• Your task: Could you filter the records below down to the lines that include the word "Tournament"?

[Dataset entries]
------------------------

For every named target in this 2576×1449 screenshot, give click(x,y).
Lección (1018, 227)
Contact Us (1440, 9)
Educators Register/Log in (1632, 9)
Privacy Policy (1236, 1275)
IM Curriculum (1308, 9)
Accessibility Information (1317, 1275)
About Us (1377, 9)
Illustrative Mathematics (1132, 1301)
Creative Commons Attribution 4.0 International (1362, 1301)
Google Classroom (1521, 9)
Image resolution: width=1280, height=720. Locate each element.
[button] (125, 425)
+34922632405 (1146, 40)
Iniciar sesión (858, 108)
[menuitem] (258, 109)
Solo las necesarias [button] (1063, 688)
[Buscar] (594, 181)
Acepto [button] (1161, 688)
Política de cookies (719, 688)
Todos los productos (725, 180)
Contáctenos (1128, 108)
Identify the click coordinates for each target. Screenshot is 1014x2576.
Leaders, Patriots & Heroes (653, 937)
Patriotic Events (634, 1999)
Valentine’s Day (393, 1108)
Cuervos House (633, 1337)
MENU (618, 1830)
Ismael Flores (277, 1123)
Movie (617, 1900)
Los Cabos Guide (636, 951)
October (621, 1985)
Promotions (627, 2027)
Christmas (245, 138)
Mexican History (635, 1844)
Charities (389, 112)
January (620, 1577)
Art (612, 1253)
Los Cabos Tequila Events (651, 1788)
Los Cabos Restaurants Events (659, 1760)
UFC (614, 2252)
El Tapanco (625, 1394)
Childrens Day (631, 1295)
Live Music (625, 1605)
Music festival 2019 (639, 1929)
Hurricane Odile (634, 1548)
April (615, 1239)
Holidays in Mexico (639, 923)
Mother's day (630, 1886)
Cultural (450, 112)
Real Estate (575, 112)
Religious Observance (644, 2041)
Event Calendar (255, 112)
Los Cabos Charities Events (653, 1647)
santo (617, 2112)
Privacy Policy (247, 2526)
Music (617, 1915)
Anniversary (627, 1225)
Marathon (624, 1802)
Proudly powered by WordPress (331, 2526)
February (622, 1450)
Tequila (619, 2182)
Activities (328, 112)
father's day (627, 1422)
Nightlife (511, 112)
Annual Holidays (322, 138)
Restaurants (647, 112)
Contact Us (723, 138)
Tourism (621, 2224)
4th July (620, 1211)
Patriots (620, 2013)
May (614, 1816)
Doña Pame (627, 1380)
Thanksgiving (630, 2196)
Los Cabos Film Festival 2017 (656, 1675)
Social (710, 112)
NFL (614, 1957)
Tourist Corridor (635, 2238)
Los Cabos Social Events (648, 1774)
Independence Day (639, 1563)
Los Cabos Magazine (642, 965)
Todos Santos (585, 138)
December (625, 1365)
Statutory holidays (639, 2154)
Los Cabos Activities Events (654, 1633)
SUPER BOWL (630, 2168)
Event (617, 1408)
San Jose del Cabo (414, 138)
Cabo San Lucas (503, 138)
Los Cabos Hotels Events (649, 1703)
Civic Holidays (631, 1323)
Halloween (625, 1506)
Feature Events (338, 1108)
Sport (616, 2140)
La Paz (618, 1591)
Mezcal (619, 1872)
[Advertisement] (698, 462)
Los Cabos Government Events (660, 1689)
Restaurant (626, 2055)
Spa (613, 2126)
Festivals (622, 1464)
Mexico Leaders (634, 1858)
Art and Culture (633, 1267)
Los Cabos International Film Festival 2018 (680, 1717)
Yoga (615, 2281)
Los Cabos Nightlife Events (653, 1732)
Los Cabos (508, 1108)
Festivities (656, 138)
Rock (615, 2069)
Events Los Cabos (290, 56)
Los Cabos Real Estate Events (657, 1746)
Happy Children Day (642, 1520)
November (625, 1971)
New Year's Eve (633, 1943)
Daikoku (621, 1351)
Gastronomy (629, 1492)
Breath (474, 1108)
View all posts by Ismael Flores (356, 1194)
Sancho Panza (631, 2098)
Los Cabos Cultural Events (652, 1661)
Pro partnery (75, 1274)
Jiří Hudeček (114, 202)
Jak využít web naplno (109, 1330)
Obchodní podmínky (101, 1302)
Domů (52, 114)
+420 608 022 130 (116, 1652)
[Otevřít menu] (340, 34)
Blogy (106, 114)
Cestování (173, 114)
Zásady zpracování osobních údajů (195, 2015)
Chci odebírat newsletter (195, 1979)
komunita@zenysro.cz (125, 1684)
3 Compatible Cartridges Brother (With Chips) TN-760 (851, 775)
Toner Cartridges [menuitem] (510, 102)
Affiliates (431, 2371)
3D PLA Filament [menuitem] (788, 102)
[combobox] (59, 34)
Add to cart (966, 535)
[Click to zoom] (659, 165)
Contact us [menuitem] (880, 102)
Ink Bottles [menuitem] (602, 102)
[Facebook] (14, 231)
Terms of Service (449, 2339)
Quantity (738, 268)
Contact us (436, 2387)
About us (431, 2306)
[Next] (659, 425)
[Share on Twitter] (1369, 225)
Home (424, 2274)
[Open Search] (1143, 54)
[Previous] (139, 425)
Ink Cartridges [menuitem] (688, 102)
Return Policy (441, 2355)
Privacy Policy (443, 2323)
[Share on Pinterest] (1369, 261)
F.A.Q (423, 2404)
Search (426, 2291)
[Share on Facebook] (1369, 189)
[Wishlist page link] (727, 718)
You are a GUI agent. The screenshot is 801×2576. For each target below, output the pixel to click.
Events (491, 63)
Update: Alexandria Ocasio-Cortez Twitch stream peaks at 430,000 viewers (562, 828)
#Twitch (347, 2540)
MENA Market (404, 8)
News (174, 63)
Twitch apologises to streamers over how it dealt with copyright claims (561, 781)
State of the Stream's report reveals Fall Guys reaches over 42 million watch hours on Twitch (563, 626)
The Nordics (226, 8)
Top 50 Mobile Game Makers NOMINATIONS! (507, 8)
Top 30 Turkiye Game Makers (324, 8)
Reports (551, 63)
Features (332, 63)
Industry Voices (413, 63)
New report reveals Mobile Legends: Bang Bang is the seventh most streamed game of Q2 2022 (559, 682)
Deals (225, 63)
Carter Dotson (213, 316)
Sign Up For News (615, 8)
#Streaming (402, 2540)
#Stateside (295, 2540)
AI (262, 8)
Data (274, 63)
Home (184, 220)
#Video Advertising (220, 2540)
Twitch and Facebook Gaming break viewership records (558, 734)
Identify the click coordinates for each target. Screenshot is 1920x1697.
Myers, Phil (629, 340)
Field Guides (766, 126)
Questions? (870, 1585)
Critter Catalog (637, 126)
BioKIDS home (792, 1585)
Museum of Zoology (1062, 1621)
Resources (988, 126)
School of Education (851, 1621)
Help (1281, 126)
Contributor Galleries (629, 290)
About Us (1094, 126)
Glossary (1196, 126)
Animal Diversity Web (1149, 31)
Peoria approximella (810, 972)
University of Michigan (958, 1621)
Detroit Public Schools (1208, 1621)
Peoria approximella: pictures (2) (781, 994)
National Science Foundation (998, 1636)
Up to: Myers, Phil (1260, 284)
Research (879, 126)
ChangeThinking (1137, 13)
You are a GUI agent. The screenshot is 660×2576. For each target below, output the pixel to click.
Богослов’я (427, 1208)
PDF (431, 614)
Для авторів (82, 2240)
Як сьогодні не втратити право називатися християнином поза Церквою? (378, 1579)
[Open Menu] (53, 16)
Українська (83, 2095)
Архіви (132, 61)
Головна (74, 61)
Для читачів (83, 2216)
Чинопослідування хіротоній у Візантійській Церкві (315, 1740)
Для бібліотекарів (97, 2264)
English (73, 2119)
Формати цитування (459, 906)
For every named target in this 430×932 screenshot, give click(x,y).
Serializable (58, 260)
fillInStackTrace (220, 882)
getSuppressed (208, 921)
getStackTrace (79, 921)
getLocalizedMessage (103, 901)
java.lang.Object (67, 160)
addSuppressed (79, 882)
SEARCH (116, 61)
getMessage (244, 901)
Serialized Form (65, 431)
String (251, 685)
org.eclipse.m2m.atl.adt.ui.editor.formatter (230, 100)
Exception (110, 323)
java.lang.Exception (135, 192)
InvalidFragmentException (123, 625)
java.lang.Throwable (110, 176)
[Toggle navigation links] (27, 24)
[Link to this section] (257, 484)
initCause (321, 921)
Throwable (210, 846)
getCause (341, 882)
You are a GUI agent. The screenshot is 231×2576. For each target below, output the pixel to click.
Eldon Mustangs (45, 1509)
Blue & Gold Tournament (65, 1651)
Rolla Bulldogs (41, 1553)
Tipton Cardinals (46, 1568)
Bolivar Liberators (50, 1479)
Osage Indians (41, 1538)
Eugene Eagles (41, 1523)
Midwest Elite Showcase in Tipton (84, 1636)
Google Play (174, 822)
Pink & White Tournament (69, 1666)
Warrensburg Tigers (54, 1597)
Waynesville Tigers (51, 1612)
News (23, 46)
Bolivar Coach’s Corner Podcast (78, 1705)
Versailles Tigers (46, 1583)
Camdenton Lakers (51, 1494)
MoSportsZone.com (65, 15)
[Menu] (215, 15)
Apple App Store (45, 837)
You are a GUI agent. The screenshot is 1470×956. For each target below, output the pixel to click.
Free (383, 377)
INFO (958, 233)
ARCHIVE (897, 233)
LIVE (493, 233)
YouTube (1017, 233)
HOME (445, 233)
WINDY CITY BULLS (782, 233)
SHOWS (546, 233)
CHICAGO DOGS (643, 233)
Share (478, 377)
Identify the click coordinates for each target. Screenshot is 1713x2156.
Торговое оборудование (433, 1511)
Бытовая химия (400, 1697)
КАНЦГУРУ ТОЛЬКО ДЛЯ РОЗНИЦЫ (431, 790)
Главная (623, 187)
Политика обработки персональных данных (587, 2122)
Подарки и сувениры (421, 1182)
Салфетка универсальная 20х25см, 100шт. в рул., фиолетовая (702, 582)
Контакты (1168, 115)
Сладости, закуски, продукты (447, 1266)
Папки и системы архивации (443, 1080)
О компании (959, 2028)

------------------------

• Result of the task:
Blue & Gold Tournament (65, 1651)
Pink & White Tournament (69, 1666)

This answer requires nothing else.